What is needed is an exact copy of the line that contains "Imprint / Terms (1488, 1734)" and of all later lines to the end of the records below, with no other lines.

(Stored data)
-*-
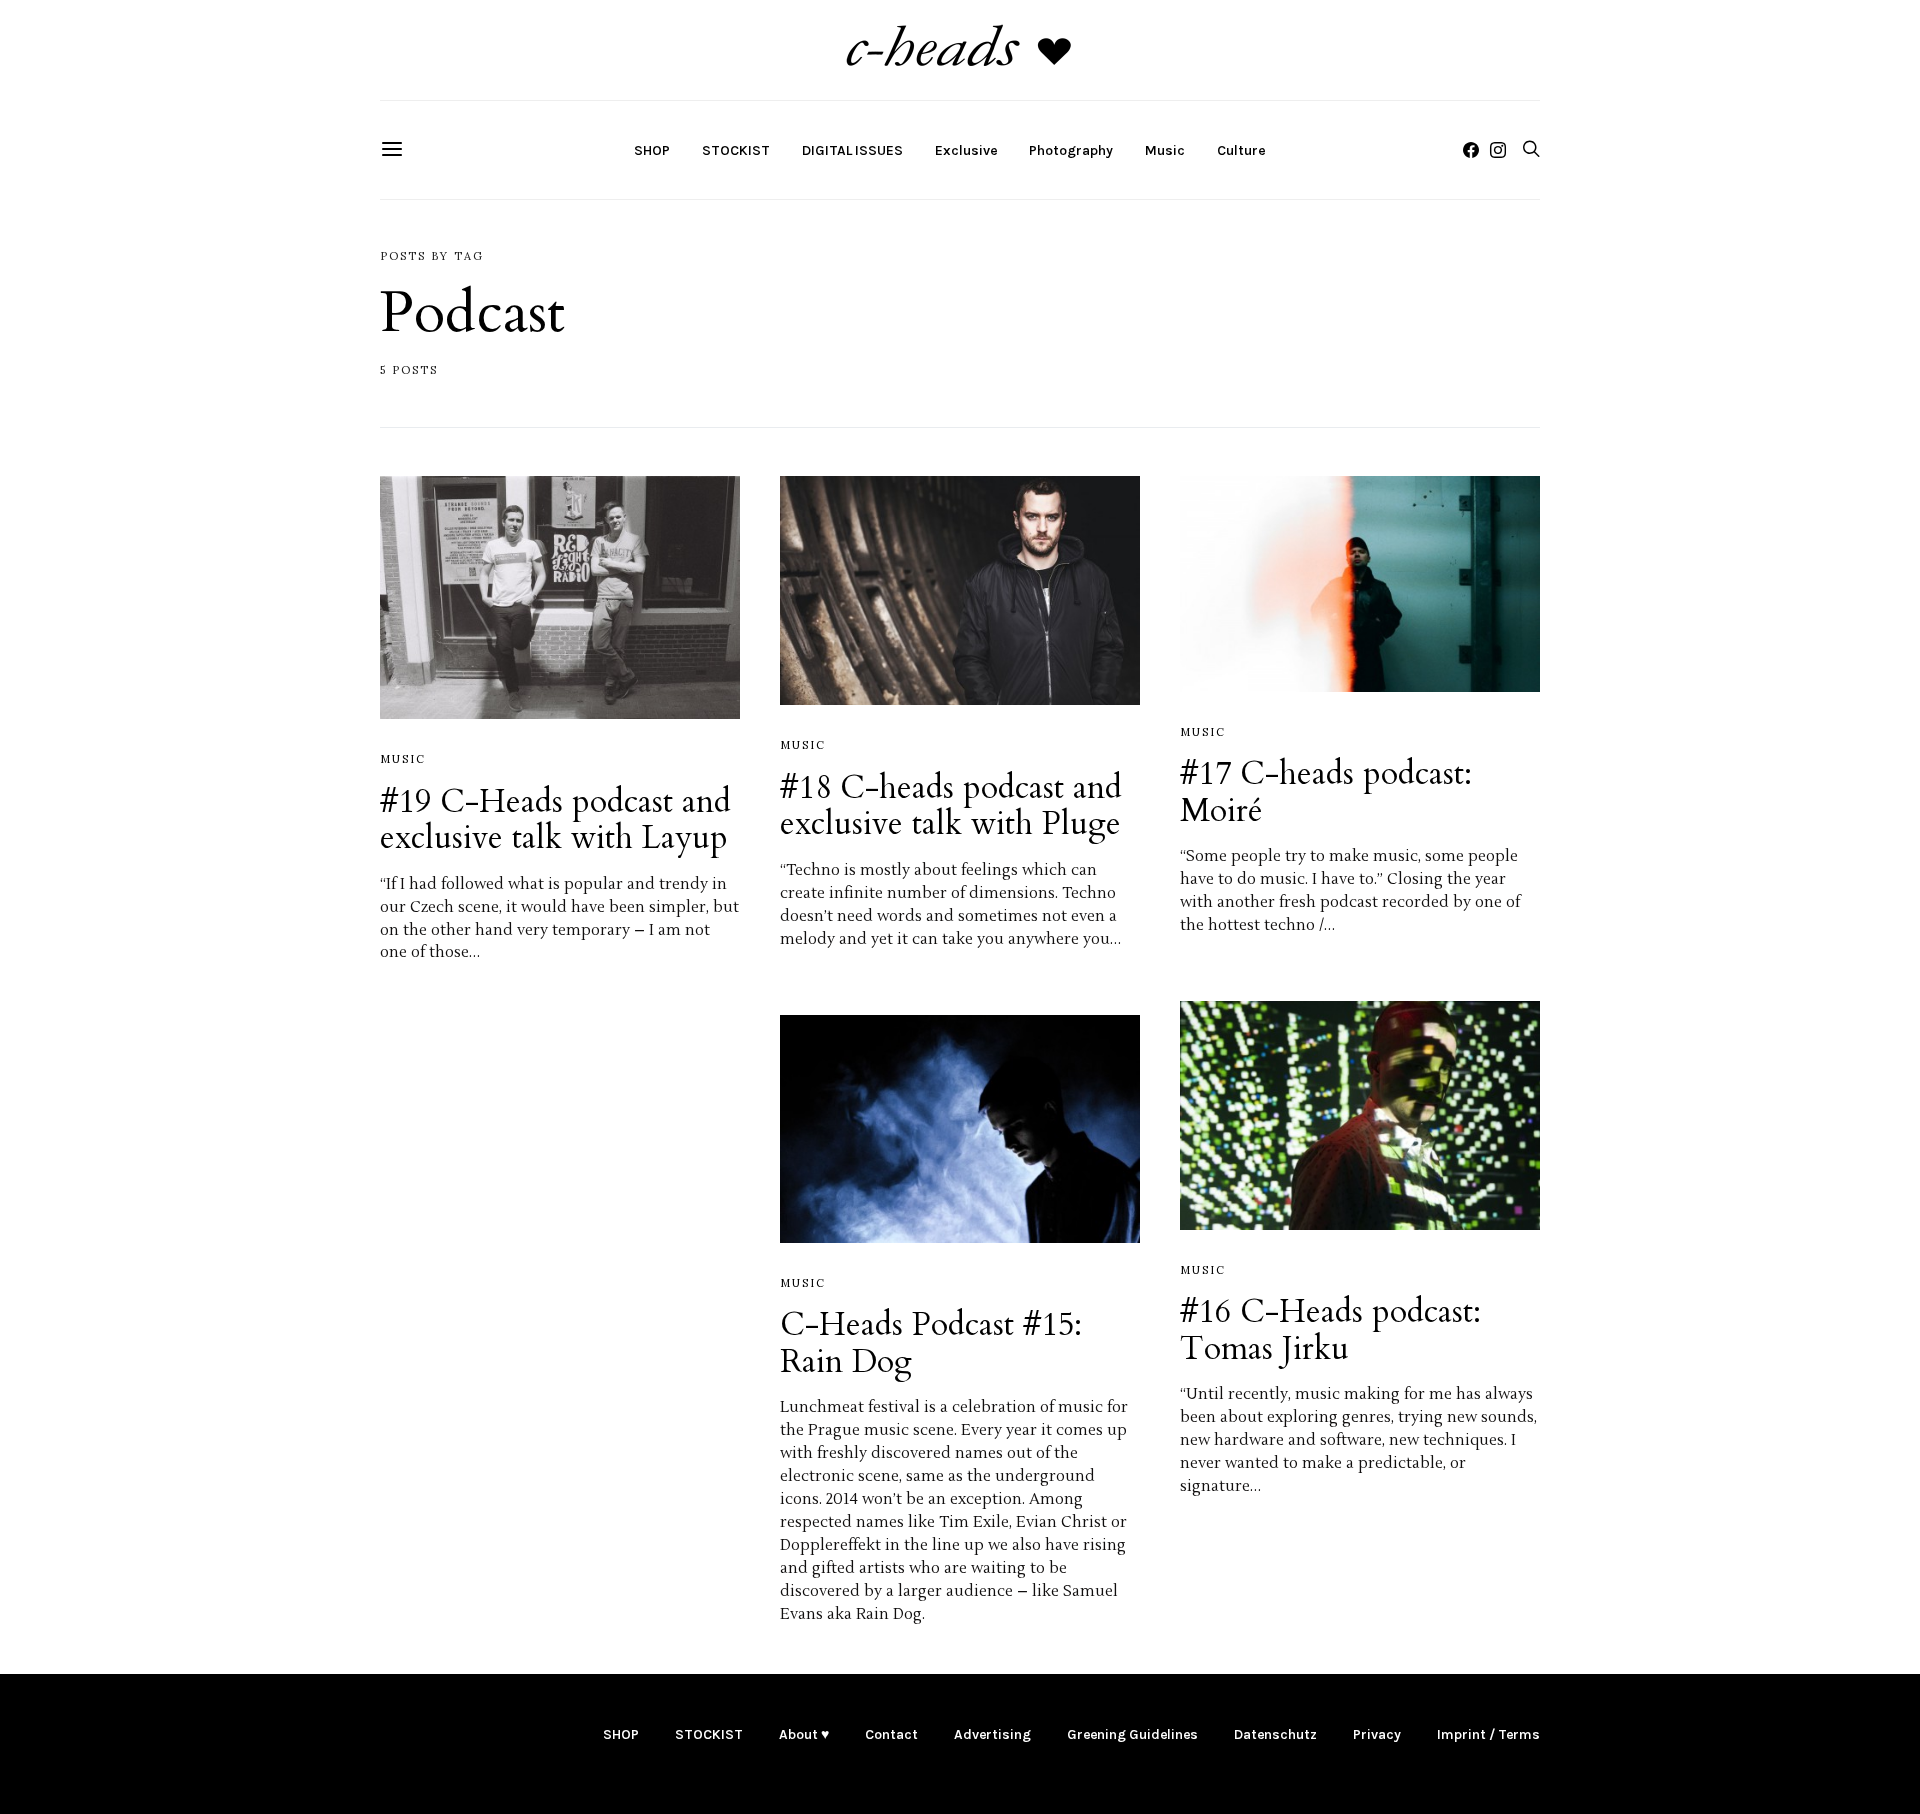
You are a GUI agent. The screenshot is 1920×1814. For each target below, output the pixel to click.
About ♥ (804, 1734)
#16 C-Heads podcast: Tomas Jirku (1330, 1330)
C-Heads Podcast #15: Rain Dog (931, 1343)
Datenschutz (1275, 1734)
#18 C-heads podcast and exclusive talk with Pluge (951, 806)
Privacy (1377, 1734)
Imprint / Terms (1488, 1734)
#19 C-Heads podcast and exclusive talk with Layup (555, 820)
-*-
**Worked solution**:
Imprint / Terms (1488, 1734)
#19 C-Heads podcast and exclusive talk with Layup (555, 820)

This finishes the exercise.